Keeping track of errors: A study of SHACL-DS for RDF dataset validation on the ERA RINF Knowledge Graph
For practitioners working with large RDF datasets that use named graphs, this work demonstrates the practical feasibility and performance benefits of SHACL-DS over the standard SHACL approach.
The paper applies SHACL-DS to validate a large-scale RDF Knowledge Graph (ERA RINF) and shows that SHACL-DS is faster than the SHACL baseline while providing additional features like per-graph validation and provenance tracking.

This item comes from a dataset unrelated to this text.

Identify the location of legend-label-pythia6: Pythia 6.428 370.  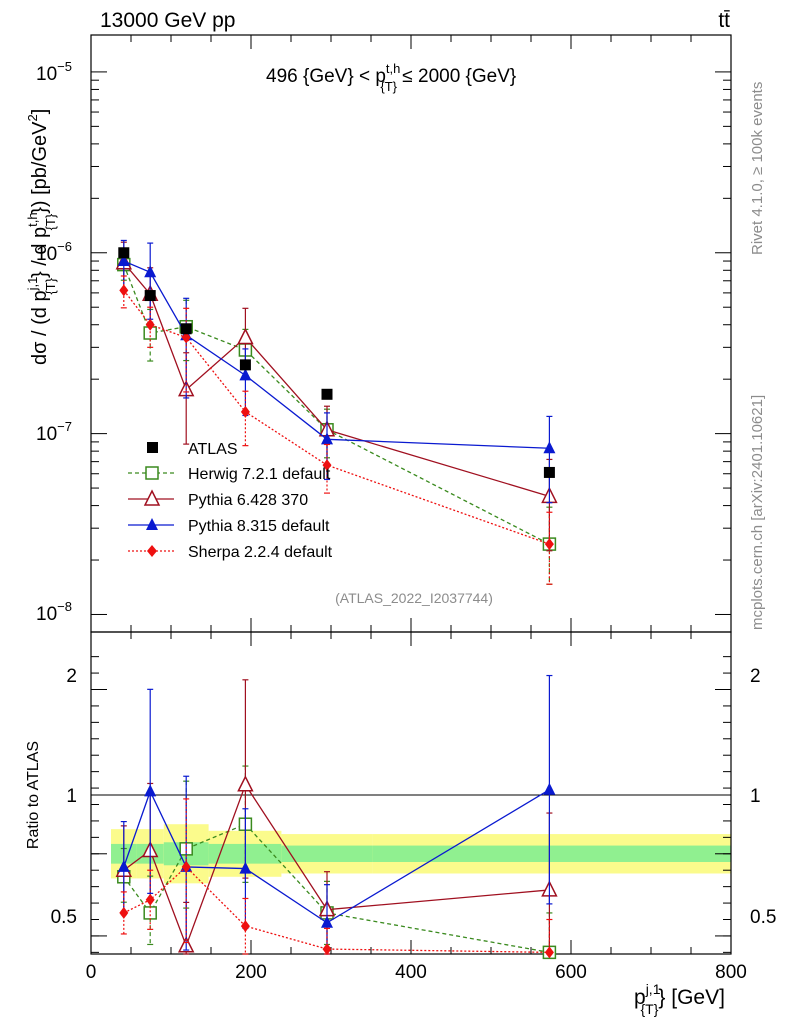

SHACL-DS extends SHACL for RDF dataset validation by introducing declarative targeting of named graphs and graph combinations, but has not yet been demonstrated and assessed on a real, large-scale Knowledge Graph (KG). In this paper, we apply the SHACL-DS approach to validate its use on such a KG. We apply SHACL-DS to the European Railway Infrastructure (ERA RINF) KG, a large-scale RDF dataset in which 56 infrastructure managers contribute data to dedicated named graphs. We migrate the ERA-RINF shapes to SHACL-DS using two strategies and evaluate their performance using a TopBraid SHACL-DS implementation developed for this study. We compare the performance against the SHACL approach, which "flattens" all graphs into a single data graph. Both strategies produce the same results and are faster than the SHACL baseline. Not only do we demonstrate that SHACL-DS is at least as expressive as SHACL, but SHACL-DS also allows the validation scope to be declared inside the shapes artefact, enforces triple provenance through \texttt{GRAPH} clauses, enriches validation reports with per-graph annotations, and enables shape organisation across named shapes graphs.